Dead iBook

Posted:
in Genius Bar edited January 2014
i was given an iBook that wouldn't boot up. She said it hangs forever on the grey Apple screen wih the wheel spinning. I tried booting verbosly and into single-user mode ... both hang right after the line:



"BSD root: disk0s2, major 14, minor 2"



any idea how to fix this?

Comments

  • Reply 1 of 6
    well i finally got it to boot into the MacOS Tiger CD ... and ... drum roll please ...



    Disk Utility:



    The drive has reported a fatal hardware error to Disk Utilitiy



    If the drive has not failed completely, back up as much data as you can and then replace it with a working drive.



    S.M.A.R.T. Status: Failing





    am I as Fuçked as i think i am?
  • Reply 2 of 6
    tchwojkotchwojko Posts: 139member
    I have a similar problem/question:



    I have an old 466 Clamshell iBook that was running Panther just fine, until it started randomly panicking (Please hold down power button in a dozen languages.) By random, I mean anywhere from booting up, browsing in Safari, System Preferences, Terminal, etc. Totally random.

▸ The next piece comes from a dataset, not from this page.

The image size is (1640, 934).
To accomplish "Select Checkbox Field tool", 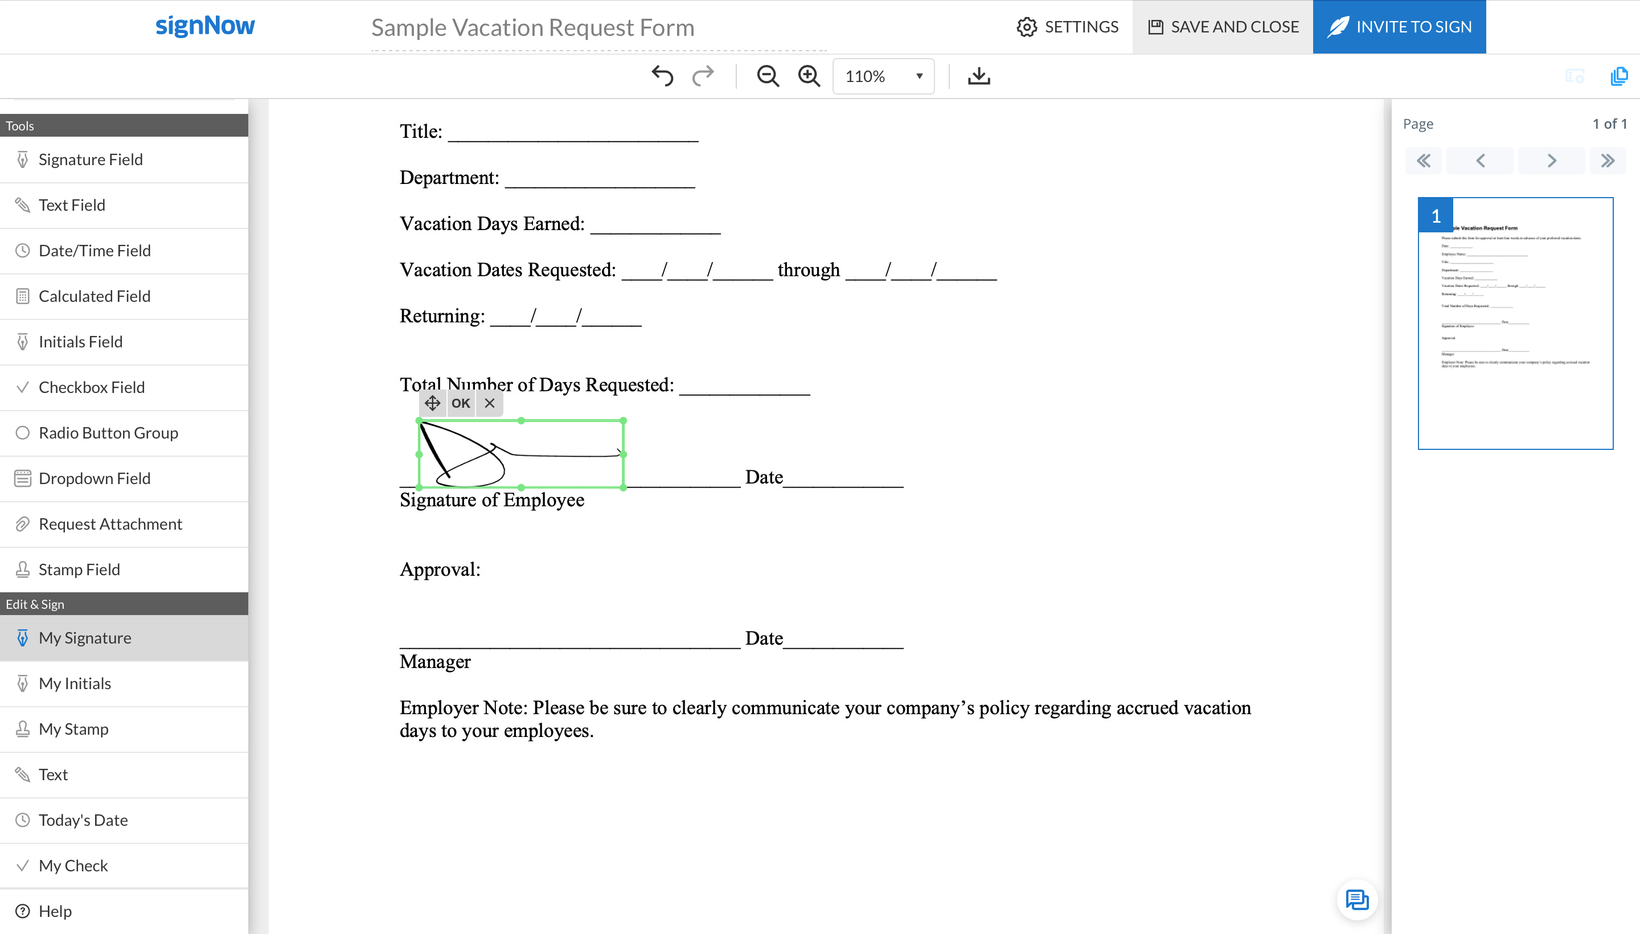I will (92, 387).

    My first thought was the hard drive, so I tried to boot in target disk mode and have another Mac's Disk Utility check it out. I haven't been able to get any other Mac to see this iBook as a drive. Running Disk Utility from the Panther install disk showed errors. I wiped the drive clean and reinstalled Panther. Worked fine for several hours and then started getting panics again.



    So searching around, it looks like I can get a new 40GB drive for about $120. pbfixit.com will buy this (currently) iDoorstop for $250 (they resell parts at a markup).

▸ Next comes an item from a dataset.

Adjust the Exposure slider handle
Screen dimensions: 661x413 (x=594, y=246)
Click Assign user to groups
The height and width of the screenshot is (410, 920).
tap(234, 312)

    The thing that gave me pause about thinking it's the hard drive is that it panicked once when I booted from the Panther Install DVD and tried to run Disk Utility to securely wipe the drive (in case I sell it).



    My question is: Does that eliminate the hard drive as the cause of the problem? The two choices I can think of is that it either had to use the disk for virtual memory and failed, or something else is wrong.

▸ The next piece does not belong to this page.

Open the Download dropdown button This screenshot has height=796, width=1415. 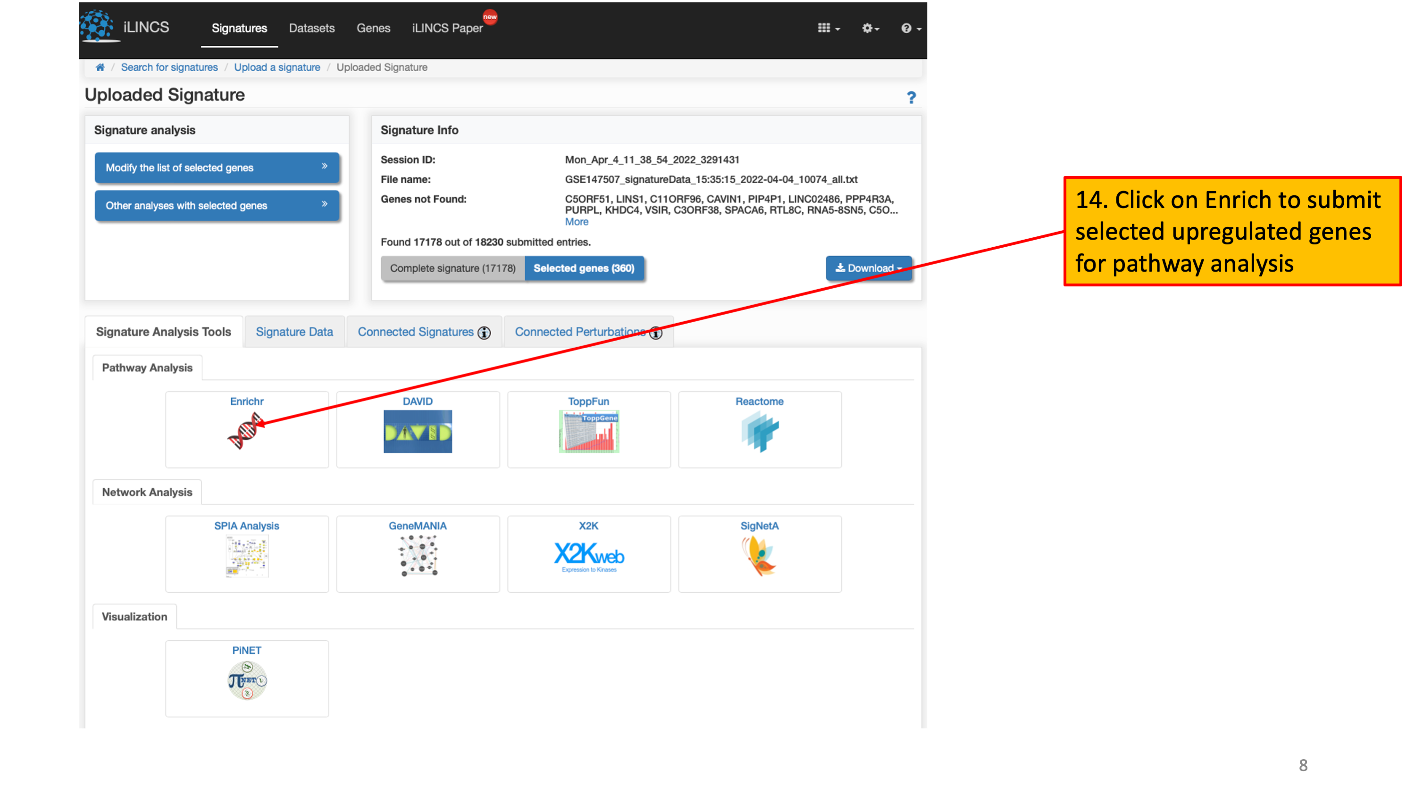[x=868, y=268]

    Any ideas on how to further diagnose, before deciding whether to spend $120 or get $250?
  • Reply 3 of 6
    randycat99randycat99 Posts: 1,919member
    Yes, I would say an access to VM on a failing disk could become pretty catastrophic (kernel panic level). Wouldn't it appear to the kernel as essentially a memory access failure? I guess you cannot really determine if there is a real hardware problem there or not, until you slap in a healthy HD and do some stress testing, eh? Maybe that Mac hardware test CD could clear your suspicions for hardware issue?
  • Reply 4 of 6
    randycat99randycat99 Posts: 1,919member
    Quote:

    Originally posted by Ben Huebscher

    well i finally got it to boot into the MacOS Tiger CD ... and ... drum roll please ...



    Disk Utility:



    The drive has reported a fatal hardware error to Disk Utilitiy



    If the drive has not failed completely, back up as much data as you can and then replace it with a working drive.



    S.M.A.R.T. Status: Failing





    am I as Fuçked as i think i am?




    Yes, that is pretty damning. Evacuate that ship (your data) as soon as possible.
  • Reply 5 of 6
    sunilramansunilraman Posts: 8,133member
    yup, S.M.A.R.T telling you "failing" means your hard disk is gonna bite major dust soon if it hasn't.



    the good news is that it may be mainly or only "just" a hard disk problem...
  • Reply 6 of 6
    tchwojkotchwojko Posts: 139member
    Quote:

    Maybe that Mac hardware test CD could clear your suspicions for hardware issue?



    Yes, a hardware test CD for a very old iBook would be very useful.



    But I don't have one.



    I'll probably give a new hard drive a try, and see what happens.